Another death, this time a friend’s son, highlights the need for an urgent review of psychiatric services

Published by The i paper (2nd May, 2022)

More than three decades ago I joined The Sunday Times in the wake of the Wapping dispute, which broke the stranglehold of print unions on the newspaper industry. I was a callow 26-year-old reporter, struggling to survive in a tough newsroom under the driven editorship of Andrew Neil. Despite the pressure, it was great fun as our young team took on vested interests in business, journalism and politics. I formed strong friendships that persist, including with a blond-haired character in horn-rimmed spectacles who arrived shortly after me from the Daily Mail.

His name was Richard Caseby. As our career paths diverged and families grew, we became less close but it was always good to see him at industry functions or bump into him around town. Then six months ago he sent me an email that arrived when I was holed up in Kyiv with Covid, feeling a bit sorry for myself until I read his words. He told me of a tragedy that had befallen his family: his youngest child Matthew, a personal trainer, had taken his own life at the tender age of 23.
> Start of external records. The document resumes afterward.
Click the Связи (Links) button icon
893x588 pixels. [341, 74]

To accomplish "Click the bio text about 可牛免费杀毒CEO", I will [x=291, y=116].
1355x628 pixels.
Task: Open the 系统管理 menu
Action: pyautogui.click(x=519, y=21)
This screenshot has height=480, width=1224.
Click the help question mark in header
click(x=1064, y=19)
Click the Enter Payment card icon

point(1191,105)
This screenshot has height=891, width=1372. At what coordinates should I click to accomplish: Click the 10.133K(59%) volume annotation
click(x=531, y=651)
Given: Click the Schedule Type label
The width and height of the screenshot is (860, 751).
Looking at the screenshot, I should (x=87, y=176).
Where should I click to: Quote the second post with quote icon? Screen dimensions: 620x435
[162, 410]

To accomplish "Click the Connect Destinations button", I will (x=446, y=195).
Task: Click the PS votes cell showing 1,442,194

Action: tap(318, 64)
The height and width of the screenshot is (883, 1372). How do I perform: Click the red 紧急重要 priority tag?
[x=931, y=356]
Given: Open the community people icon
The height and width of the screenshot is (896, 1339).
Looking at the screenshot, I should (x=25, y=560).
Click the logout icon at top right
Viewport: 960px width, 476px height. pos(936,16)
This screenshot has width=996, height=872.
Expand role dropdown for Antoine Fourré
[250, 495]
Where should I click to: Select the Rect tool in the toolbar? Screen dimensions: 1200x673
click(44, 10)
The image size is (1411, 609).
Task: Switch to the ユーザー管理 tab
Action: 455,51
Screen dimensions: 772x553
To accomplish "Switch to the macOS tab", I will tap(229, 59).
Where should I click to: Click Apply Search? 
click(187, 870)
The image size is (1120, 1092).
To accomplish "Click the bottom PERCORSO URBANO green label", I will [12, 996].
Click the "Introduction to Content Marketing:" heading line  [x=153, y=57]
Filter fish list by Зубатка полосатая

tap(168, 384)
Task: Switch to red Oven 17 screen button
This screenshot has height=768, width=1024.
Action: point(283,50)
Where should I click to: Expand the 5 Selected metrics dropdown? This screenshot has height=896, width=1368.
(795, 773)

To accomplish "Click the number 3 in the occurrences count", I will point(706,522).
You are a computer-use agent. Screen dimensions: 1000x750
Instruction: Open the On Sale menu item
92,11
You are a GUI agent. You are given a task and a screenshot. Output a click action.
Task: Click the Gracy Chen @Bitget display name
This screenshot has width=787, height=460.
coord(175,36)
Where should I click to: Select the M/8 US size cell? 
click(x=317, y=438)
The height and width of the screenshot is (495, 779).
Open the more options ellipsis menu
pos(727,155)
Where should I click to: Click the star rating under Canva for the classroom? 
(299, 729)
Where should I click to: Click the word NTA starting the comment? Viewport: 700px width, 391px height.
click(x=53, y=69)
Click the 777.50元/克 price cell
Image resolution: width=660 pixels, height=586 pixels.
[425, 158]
The death of any child is the most terrible trauma. Yet the pain for Richard’s family was intensified by the shocking circumstances of their loss. Matthew was a super-fit man with a first-class university degree who did not drink or use drugs. He had been a bit withdrawn and had some counselling over the previous year, but there were no signs of major disturbance or diagnosis of mental illness. Then one day in September 2020 he had to be sectioned under the Mental Health Act for his own safety after being found “running on train lines”, picked up by the police and telling doctors he was “hearing voices and receiving messages.”

Matthew was having a frightening psychotic episode. But this should have been the start of his road to recovery after he was taken into protective care of the state to receive treatment for a mental health crisis. Instead, four days later he was dead. The National Health Service despatched the troubled young man into the hands of the Priory Group, as it does many other patients entrusted into its care. And now it has been confirmed by an inquest verdict that failings amounting to neglect by this famous private healthcare provider contributed to the death of my friend’s son. The Priory Group has apologised.

But the details that emerged over the “care” from Britain’s biggest independent provider of psychiatric services are disturbing, including inadequate record-keeping and risk assessments. While left unescorted, Matthew was able to flee over a low courtyard fence although staff had raised fears he might abscond and there had been two other recent absconsions. Despite the Priory claiming “improvements”, another patient escaped over the same fence during the course of the inquest. No wonder the horrified coroner declared that she was writing to the Department of Health demanding an urgent review of security at acute mental health units. 

Once again, a patient safety scandal only emerged due to the determined efforts of a distressed family – in this case, after a grief-struck father used his journalistic skills for 18 months to probe his own son’s death. Richard made at least 20 Freedom of Information requests, half a dozen Subject Access Requests and sparked an independent investigation by a senior psychiatrist. As he discovered, and I have previously exposed, the NHS spends £3bn a year outsourcing chunks of mental health care to poorly-regulated private firms that skim big margins – yet we keep seeing similar lethal failings, harmful practices and needless fatalities. Such was the lack of grip one NHS official told the family Matthew was being treated still at the Priory six weeks after his death.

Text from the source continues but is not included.